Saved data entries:
= Beginning of Section =

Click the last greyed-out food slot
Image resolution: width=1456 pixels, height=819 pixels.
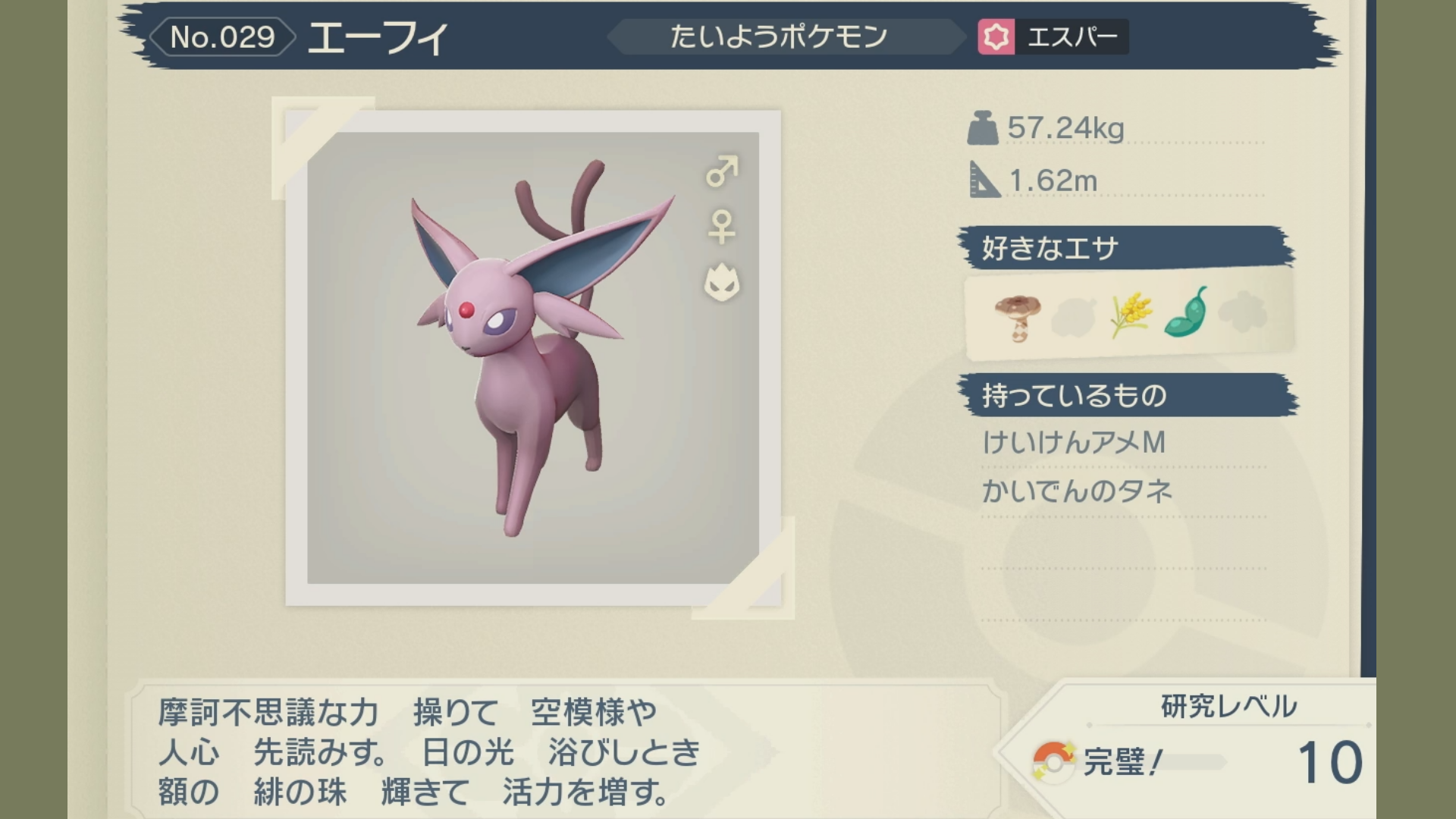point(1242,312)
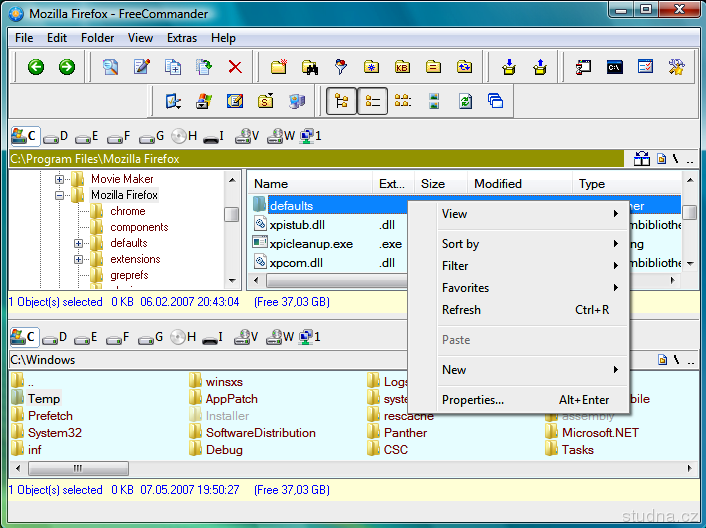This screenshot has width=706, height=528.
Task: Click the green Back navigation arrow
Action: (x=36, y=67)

= End of Section =

Your assignment:
Every entry should be written out word for word, except for its pictures.

Exercise response:
Click the last greyed-out food slot
Image resolution: width=1456 pixels, height=819 pixels.
point(1242,312)
This screenshot has width=706, height=528.
Task: Click the green Back navigation arrow
Action: (x=36, y=67)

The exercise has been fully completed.